— Begin —
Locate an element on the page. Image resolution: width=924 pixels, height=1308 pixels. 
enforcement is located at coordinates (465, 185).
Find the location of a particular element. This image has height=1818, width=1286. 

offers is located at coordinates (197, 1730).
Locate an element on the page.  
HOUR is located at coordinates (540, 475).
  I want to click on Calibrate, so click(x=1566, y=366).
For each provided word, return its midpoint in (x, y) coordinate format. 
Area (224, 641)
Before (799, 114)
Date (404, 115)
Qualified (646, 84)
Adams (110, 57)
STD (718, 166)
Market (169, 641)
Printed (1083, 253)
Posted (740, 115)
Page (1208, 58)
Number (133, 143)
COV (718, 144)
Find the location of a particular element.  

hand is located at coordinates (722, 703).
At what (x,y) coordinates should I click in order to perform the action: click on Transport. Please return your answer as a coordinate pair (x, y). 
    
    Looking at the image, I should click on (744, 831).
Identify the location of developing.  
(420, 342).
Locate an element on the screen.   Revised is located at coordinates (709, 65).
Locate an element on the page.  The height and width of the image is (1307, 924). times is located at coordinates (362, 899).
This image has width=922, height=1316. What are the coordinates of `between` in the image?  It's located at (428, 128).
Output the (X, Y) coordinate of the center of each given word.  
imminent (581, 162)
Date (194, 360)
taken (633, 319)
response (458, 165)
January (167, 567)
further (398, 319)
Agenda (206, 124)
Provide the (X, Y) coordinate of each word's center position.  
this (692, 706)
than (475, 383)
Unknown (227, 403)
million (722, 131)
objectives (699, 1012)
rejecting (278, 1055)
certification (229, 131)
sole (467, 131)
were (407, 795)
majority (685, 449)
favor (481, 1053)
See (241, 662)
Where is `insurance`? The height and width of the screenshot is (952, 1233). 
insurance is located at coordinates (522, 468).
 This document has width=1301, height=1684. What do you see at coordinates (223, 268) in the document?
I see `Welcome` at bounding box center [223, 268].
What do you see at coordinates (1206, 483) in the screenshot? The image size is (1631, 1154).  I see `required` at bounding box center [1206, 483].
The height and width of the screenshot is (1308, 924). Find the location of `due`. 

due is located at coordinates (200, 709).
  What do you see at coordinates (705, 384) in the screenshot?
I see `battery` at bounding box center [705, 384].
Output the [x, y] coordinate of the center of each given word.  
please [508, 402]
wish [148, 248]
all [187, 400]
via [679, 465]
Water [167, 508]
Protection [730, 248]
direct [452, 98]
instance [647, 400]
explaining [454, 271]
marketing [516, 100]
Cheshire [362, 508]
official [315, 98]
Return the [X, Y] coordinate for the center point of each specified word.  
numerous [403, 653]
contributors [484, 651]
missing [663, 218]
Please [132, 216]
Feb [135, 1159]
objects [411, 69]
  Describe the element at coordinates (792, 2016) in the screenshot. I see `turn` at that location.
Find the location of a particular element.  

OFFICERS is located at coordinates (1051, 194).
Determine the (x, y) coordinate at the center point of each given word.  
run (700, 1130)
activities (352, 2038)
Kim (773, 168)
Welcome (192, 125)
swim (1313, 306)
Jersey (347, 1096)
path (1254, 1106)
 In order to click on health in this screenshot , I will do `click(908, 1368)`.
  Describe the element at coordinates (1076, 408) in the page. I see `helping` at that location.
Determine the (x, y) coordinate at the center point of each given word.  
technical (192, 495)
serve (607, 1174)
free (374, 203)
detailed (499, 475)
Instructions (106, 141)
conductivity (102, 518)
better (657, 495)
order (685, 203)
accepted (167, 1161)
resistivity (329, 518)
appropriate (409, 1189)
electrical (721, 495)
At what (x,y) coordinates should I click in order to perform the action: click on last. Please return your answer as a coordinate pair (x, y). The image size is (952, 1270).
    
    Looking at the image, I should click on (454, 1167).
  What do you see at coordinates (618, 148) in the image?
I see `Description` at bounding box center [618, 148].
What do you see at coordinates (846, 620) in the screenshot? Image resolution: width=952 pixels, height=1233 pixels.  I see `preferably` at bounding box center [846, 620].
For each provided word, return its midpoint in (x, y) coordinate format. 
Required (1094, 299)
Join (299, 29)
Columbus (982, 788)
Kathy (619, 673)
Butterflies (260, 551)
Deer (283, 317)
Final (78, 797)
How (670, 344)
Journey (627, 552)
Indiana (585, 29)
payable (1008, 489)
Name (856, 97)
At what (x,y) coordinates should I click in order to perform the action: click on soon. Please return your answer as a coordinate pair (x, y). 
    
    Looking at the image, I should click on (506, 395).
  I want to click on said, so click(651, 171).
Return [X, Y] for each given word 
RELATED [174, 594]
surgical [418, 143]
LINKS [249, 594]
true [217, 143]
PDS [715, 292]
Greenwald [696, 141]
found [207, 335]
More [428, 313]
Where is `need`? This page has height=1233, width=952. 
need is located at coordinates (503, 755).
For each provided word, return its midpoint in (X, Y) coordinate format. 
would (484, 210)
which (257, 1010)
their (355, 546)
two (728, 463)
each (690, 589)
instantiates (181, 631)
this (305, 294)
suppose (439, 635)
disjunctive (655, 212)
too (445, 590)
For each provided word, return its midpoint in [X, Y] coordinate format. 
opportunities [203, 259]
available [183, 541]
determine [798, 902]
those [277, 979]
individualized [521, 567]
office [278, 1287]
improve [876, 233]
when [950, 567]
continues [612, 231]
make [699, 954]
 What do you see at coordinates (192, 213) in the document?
— End —
## SET PROBLEM:
Rewrite all of the data above, changing each "provided word" to "listed word" and leaving everything else untouched.

## RESULT:
Locate an element on the page. Image resolution: width=924 pixels, height=1308 pixels. 
enforcement is located at coordinates (465, 185).
Find the location of a particular element. This image has height=1818, width=1286. 

offers is located at coordinates (197, 1730).
Locate an element on the page.  
HOUR is located at coordinates (540, 475).
  I want to click on Calibrate, so click(x=1566, y=366).
For each listed word, return its midpoint in (x, y) coordinate format. 
Area (224, 641)
Before (799, 114)
Date (404, 115)
Qualified (646, 84)
Adams (110, 57)
STD (718, 166)
Market (169, 641)
Printed (1083, 253)
Posted (740, 115)
Page (1208, 58)
Number (133, 143)
COV (718, 144)
Find the location of a particular element.  

hand is located at coordinates (722, 703).
At what (x,y) coordinates should I click in order to perform the action: click on Transport. Please return your answer as a coordinate pair (x, y). 
    
    Looking at the image, I should click on (744, 831).
Identify the location of developing.  
(420, 342).
Locate an element on the screen.   Revised is located at coordinates (709, 65).
Locate an element on the page.  The height and width of the image is (1307, 924). times is located at coordinates (362, 899).
This image has width=922, height=1316. What are the coordinates of `between` in the image?  It's located at (428, 128).
Output the (X, Y) coordinate of the center of each given word.  
imminent (581, 162)
Date (194, 360)
taken (633, 319)
response (458, 165)
January (167, 567)
further (398, 319)
Agenda (206, 124)
Provide the (X, Y) coordinate of each word's center position.  
this (692, 706)
than (475, 383)
Unknown (227, 403)
million (722, 131)
objectives (699, 1012)
rejecting (278, 1055)
certification (229, 131)
sole (467, 131)
were (407, 795)
majority (685, 449)
favor (481, 1053)
See (241, 662)
Where is `insurance`? The height and width of the screenshot is (952, 1233). 
insurance is located at coordinates (522, 468).
 This document has width=1301, height=1684. What do you see at coordinates (223, 268) in the document?
I see `Welcome` at bounding box center [223, 268].
What do you see at coordinates (1206, 483) in the screenshot? The image size is (1631, 1154).  I see `required` at bounding box center [1206, 483].
The height and width of the screenshot is (1308, 924). Find the location of `due`. 

due is located at coordinates (200, 709).
  What do you see at coordinates (705, 384) in the screenshot?
I see `battery` at bounding box center [705, 384].
Output the [x, y] coordinate of the center of each given word.  
please [508, 402]
wish [148, 248]
all [187, 400]
via [679, 465]
Water [167, 508]
Protection [730, 248]
direct [452, 98]
instance [647, 400]
explaining [454, 271]
marketing [516, 100]
Cheshire [362, 508]
official [315, 98]
Return the [X, Y] coordinate for the center point of each specified word.  
numerous [403, 653]
contributors [484, 651]
missing [663, 218]
Please [132, 216]
Feb [135, 1159]
objects [411, 69]
  Describe the element at coordinates (792, 2016) in the screenshot. I see `turn` at that location.
Find the location of a particular element.  

OFFICERS is located at coordinates (1051, 194).
Determine the (x, y) coordinate at the center point of each given word.  
run (700, 1130)
activities (352, 2038)
Kim (773, 168)
Welcome (192, 125)
swim (1313, 306)
Jersey (347, 1096)
path (1254, 1106)
 In order to click on health in this screenshot , I will do `click(908, 1368)`.
  Describe the element at coordinates (1076, 408) in the page. I see `helping` at that location.
Determine the (x, y) coordinate at the center point of each given word.  
technical (192, 495)
serve (607, 1174)
free (374, 203)
detailed (499, 475)
Instructions (106, 141)
conductivity (102, 518)
better (657, 495)
order (685, 203)
accepted (167, 1161)
resistivity (329, 518)
appropriate (409, 1189)
electrical (721, 495)
At what (x,y) coordinates should I click in order to perform the action: click on last. Please return your answer as a coordinate pair (x, y). The image size is (952, 1270).
    
    Looking at the image, I should click on (454, 1167).
  What do you see at coordinates (618, 148) in the image?
I see `Description` at bounding box center [618, 148].
What do you see at coordinates (846, 620) in the screenshot? Image resolution: width=952 pixels, height=1233 pixels.  I see `preferably` at bounding box center [846, 620].
For each listed word, return its midpoint in (x, y) coordinate format. 
Required (1094, 299)
Join (299, 29)
Columbus (982, 788)
Kathy (619, 673)
Butterflies (260, 551)
Deer (283, 317)
Final (78, 797)
How (670, 344)
Journey (627, 552)
Indiana (585, 29)
payable (1008, 489)
Name (856, 97)
At what (x,y) coordinates should I click in order to perform the action: click on soon. Please return your answer as a coordinate pair (x, y). 
    
    Looking at the image, I should click on (506, 395).
  I want to click on said, so click(651, 171).
Return [X, Y] for each given word 
RELATED [174, 594]
surgical [418, 143]
LINKS [249, 594]
true [217, 143]
PDS [715, 292]
Greenwald [696, 141]
found [207, 335]
More [428, 313]
Where is `need`? This page has height=1233, width=952. 
need is located at coordinates (503, 755).
For each listed word, return its midpoint in (X, Y) coordinate format. 
would (484, 210)
which (257, 1010)
their (355, 546)
two (728, 463)
each (690, 589)
instantiates (181, 631)
this (305, 294)
suppose (439, 635)
disjunctive (655, 212)
too (445, 590)
For each listed word, return its midpoint in [X, Y] coordinate format. 
opportunities [203, 259]
available [183, 541]
determine [798, 902]
those [277, 979]
individualized [521, 567]
office [278, 1287]
improve [876, 233]
when [950, 567]
continues [612, 231]
make [699, 954]
 What do you see at coordinates (192, 213) in the document?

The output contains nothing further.